Sabah oldu, güneş perdelerin arasından altınımsı huzmeleriyle tel tel süzülerek odanın içini doldurduğu hâlde güçlükle uyandı. Yaşamın heyecanı, sıcaklığını kotaran güneşin bile ısıtamadığı yüreği ile ağır ağır sürüyerek gövdesini mutfağın kapısına uzandı, kapıyı yavaşça açıp ilerledi, çaydanlığı suyla doldurup ocağın üzerine koydu, kibriti ateşleyip dünden kalan bulaşıkları yıkamaya başladı. Su kaynayınca çayını pişirip kahvaltısını yaptı. Kahvaltısını yaptıktan sonra dışarı çıktı. Kendisi hakkında bir gün olsun kötü söz söylemeyen, tek dostu, arkadaşı, "Ne güzel komşumuzdun sen Fahriye Abla!''nın yanına gitti.

"Abla! Böyleyken böyle oldu...Biraz paraya ihtiyacım var. Söz, çalışıp ödeyeceğim," dedi.

Bir dediğini iki etmedi, elini yeşil hırkasının cebine saldığı gibi ihtiyacı olan parayı verdi ona "Ne güzel komşumuzdun sen Fahriye Abla!"

...

Aradan aylar geçti. İş buldu, çalıştı, o adamı boşadı. İlgisizliğin faturasını ödemekten kurtularak ve aynı zamanda iş güç sahibi olarak sosyal medya hesabına yeni bilgiler ekledi.

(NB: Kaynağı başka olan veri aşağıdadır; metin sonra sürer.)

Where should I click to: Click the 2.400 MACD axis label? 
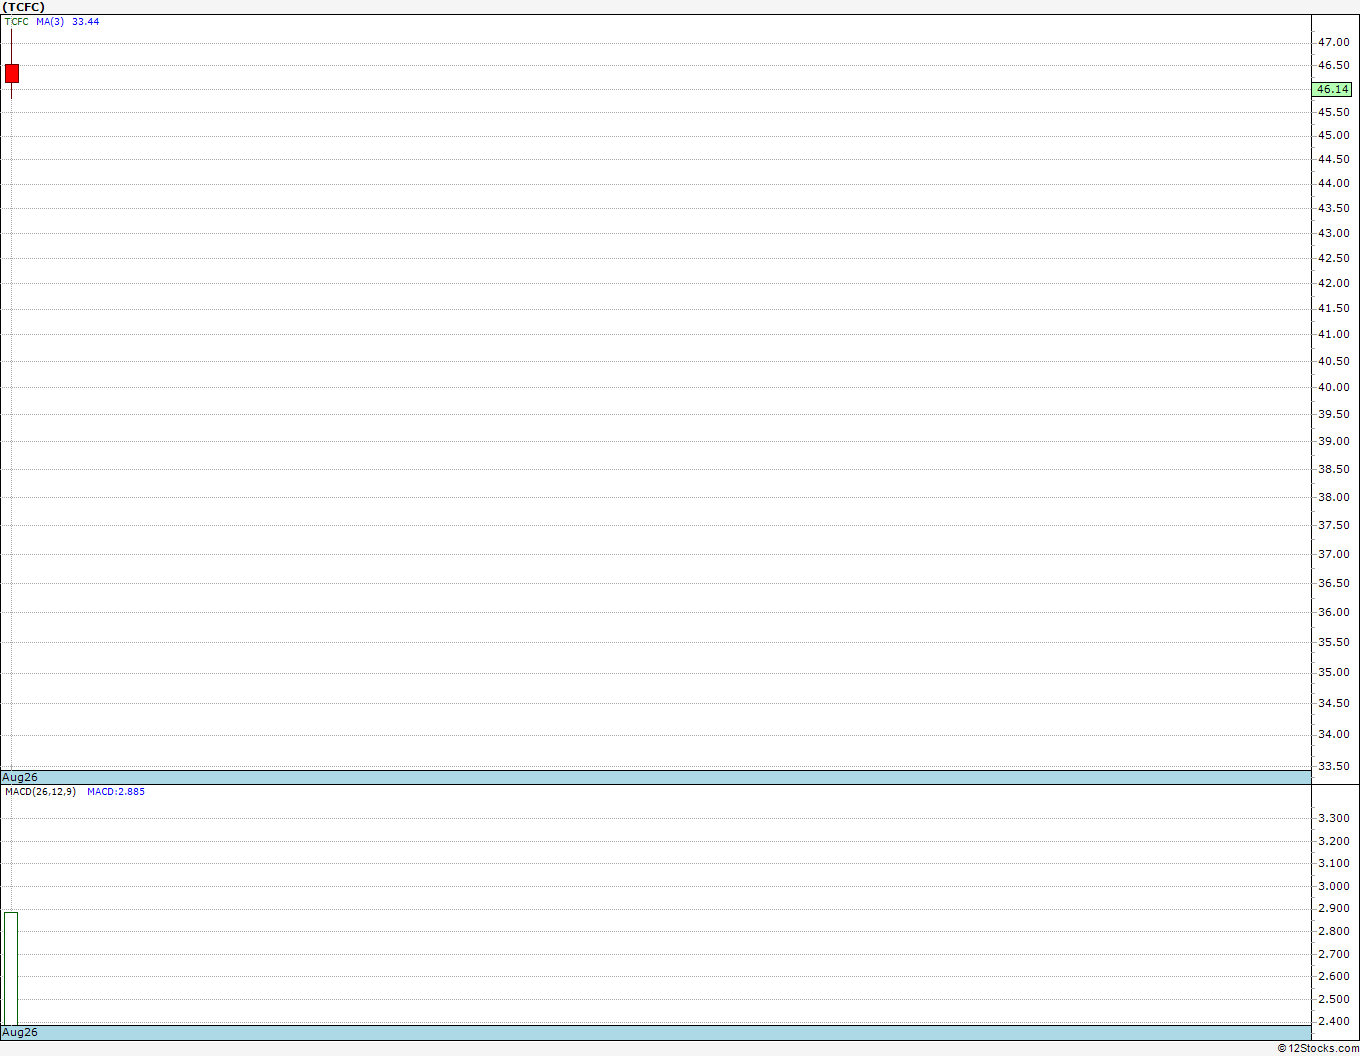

O da diğer birçok kadın gibi harıl harıl çalışıyor şimdi. Kendisine sormanıza gerek yok. Sosyal medya hesabına girip baktığınızda: "Aşçıda çalışıyor'da çalışıyor" yazıyor.

Aşçıda çalışıyor'da çalışırken geldi aklına. Şimdi anladım dedi, hiçbir kadın erkeğinin kölesi olarak yaşayamaz. İlgisizliğe katlanmanın zincirleri hiçbir kadını özgürleştiremez.

5 Aralık Dünya Kadın Hakları Günü kutlu olsun, dedi.